Sundara Sock - Shadow Studies #6

So we have … a sweater quantity of Sundara Sock in Shadow Studies #6, an utterly rich deep burgundy semi-solid.  This yarn just slays me.  Period. (For non-Sundaraphiles, she has recently stopped using poetic and colorific descriptions of yarn, and shifted to a series of “studies” and numbers to denote the different shades.  I can’t decide if this is a good thing.)

Sundara FMC - Earth Studes #20

Oh, you thought I was done?  Perish the thought.  Or as Darling Bebe would chide, “No, no, Mommy.”  The usually sold-out Fingering Merino Cashmere became available at a time when I was actually online to find out about it.  So we have Earth Studies #20.  It’s a soft green without a lot of variation.  Lesson:  Stay offline.

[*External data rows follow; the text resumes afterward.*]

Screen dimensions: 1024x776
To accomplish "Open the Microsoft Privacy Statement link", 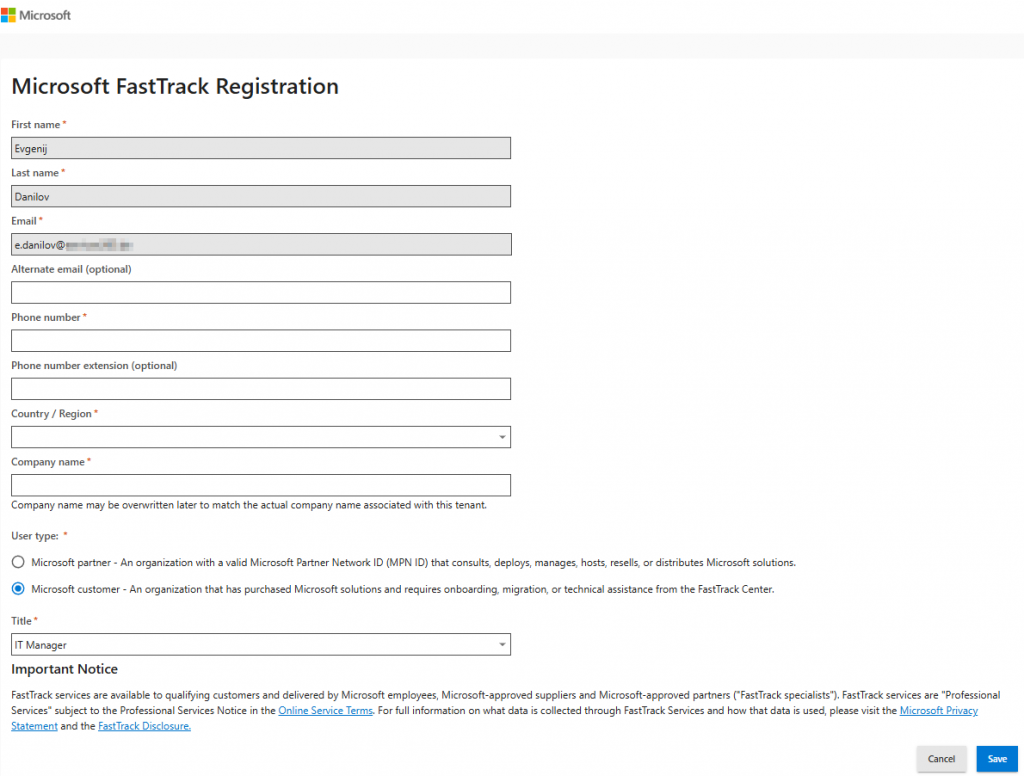I will [938, 711].
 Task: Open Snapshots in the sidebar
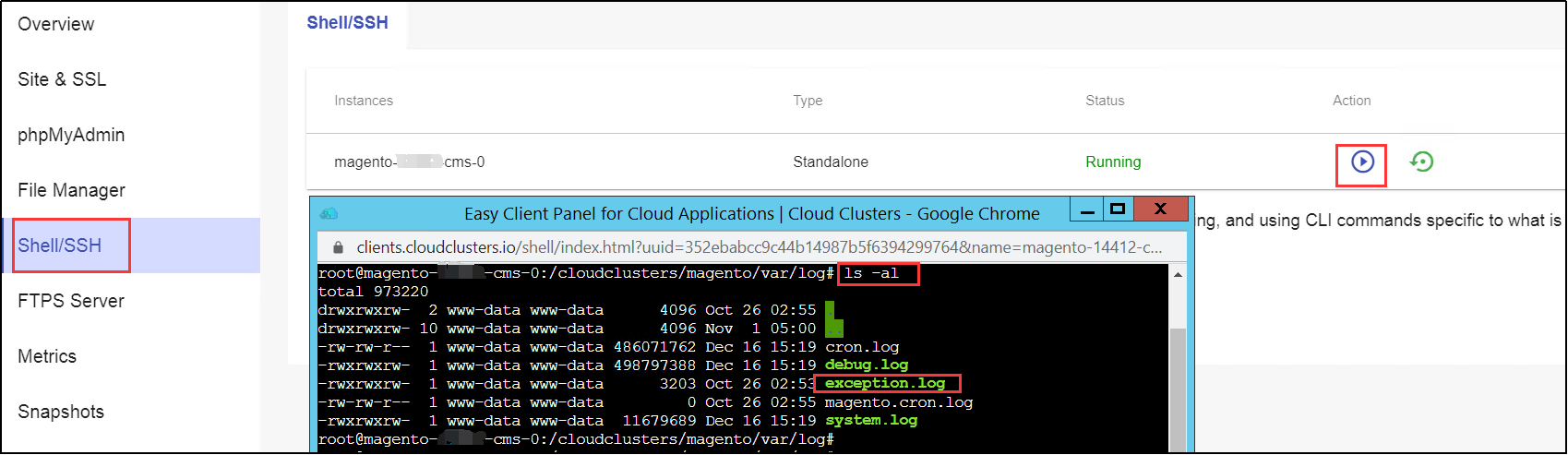tap(61, 412)
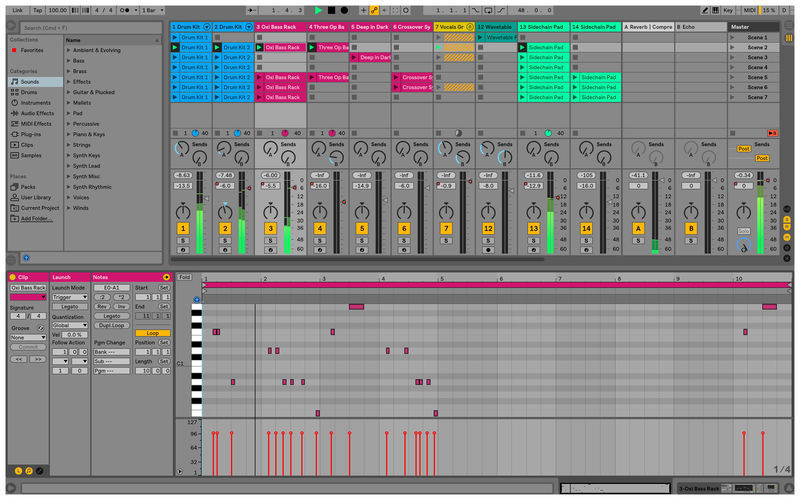Select Packs under Places
This screenshot has height=500, width=800.
[x=27, y=187]
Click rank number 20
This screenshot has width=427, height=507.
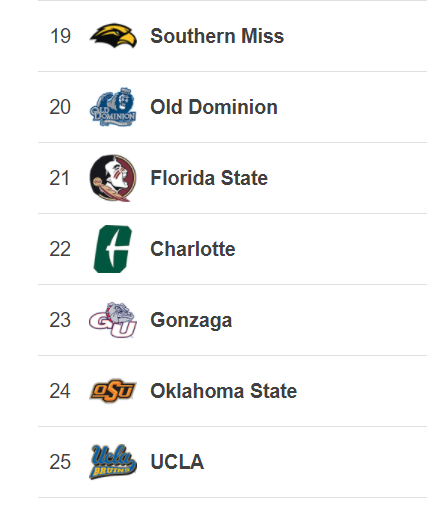[60, 107]
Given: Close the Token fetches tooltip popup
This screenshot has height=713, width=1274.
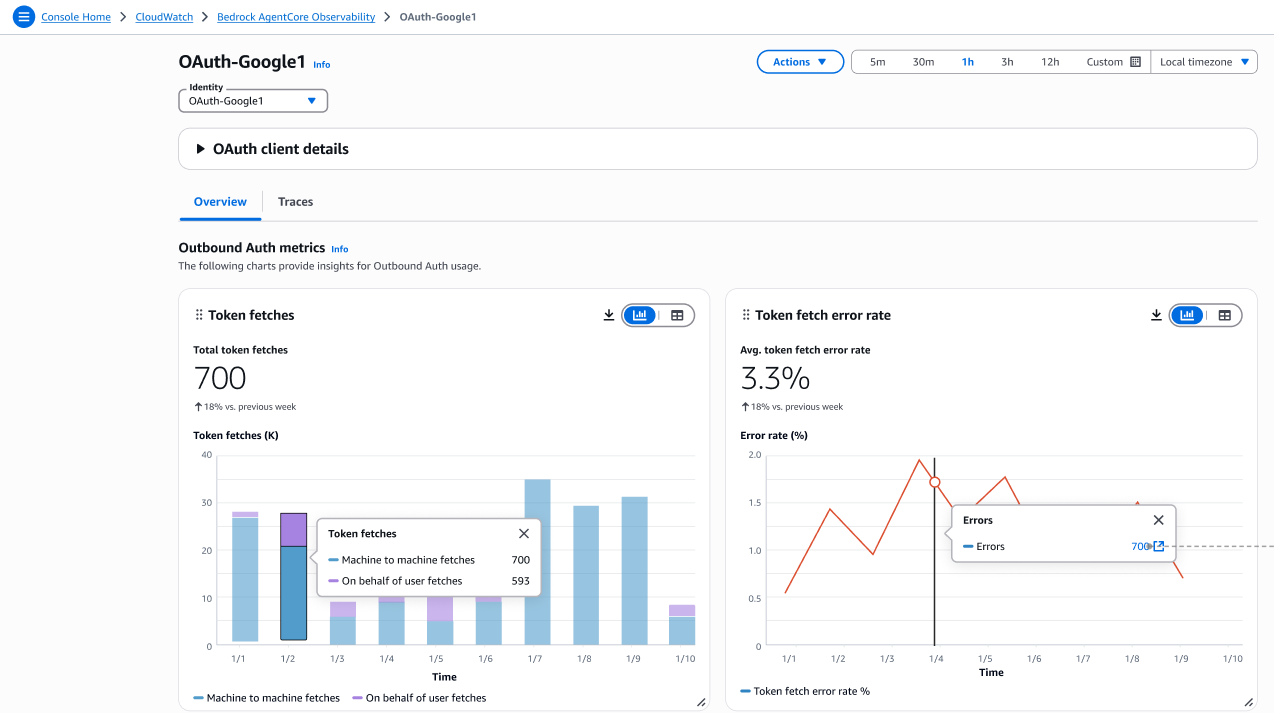Looking at the screenshot, I should [524, 534].
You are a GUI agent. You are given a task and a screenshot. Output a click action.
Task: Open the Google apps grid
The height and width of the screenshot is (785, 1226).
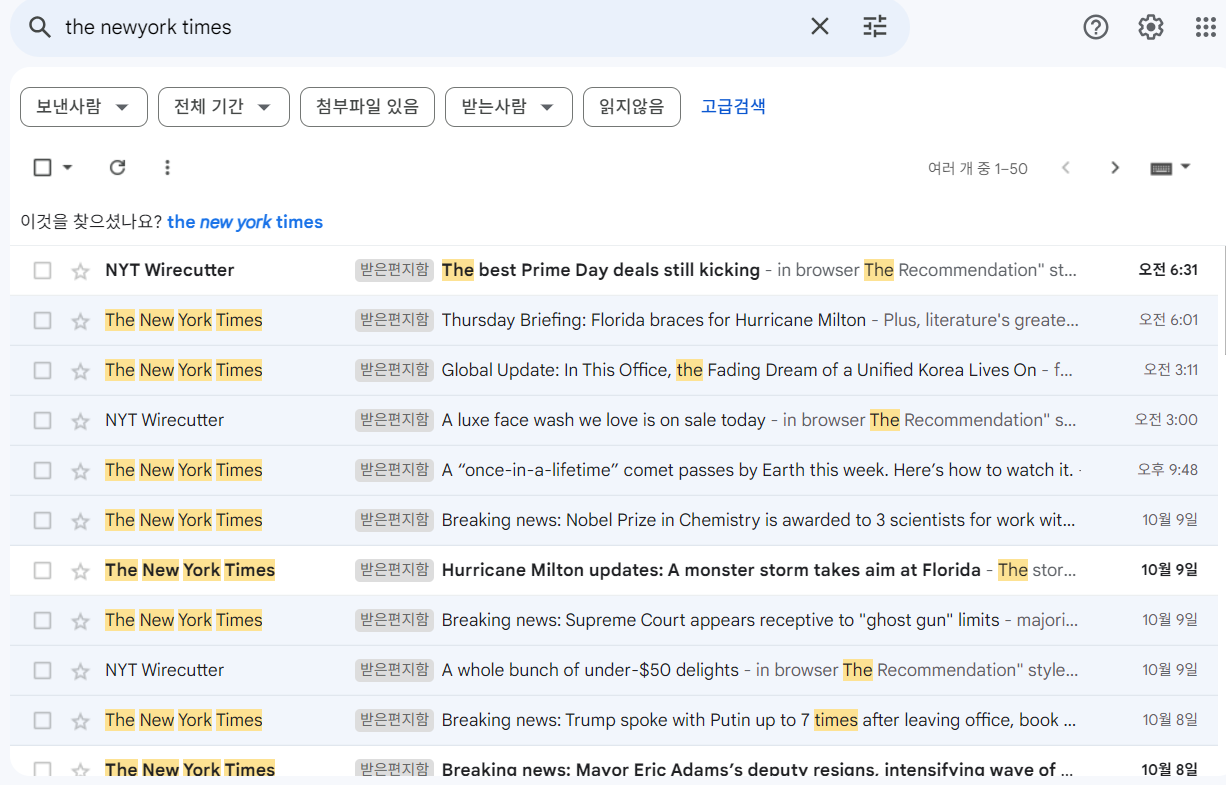click(1204, 27)
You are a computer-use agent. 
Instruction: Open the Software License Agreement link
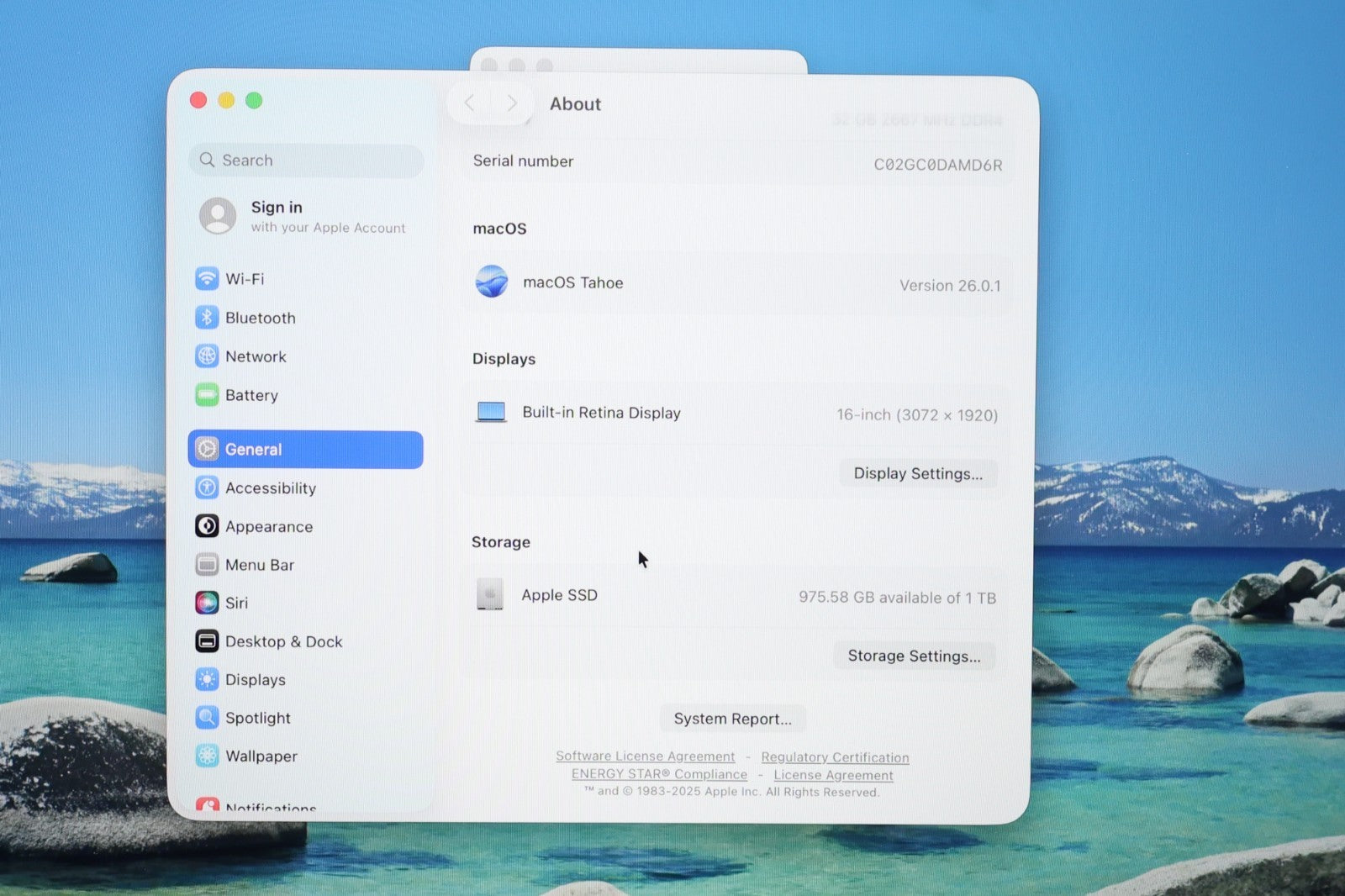tap(645, 756)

Since it’s just us ducks here, we won’t so much as whisper about the new Spirit Trail Fiberworks Holiday Knitting Club, which now has been paid upfront but won’t be delivered until August, September and October. Or the “extra” batch of the incredible Sunna that had to be added to the order.  Luann will have to shoulder some of the responsibility for that.

Which is a long and winding way to say confess that I’ve had barely a minute’s knitting peace ~ except for hours when only owls and infants are awake.  See, we used to throw a big backyard party for the 4th of July.  It went on hiatus with the arrival of Darling Bebe.  Circumstances this year required us to host a big gathering sooner rather than later, so we have merged that with the old party list.

In other words: we will have somewhere between 100 and 300 people in my yard on Sunday.  The good news: a caterer and a babysitter.  The bad news: we will have somewhere between 100 and 300 people in my yard on Sunday.

So no, there has been no knitting time.  And there won’t be for many hours.  But it better happen soon for the sake of my disposable income and yarn storage.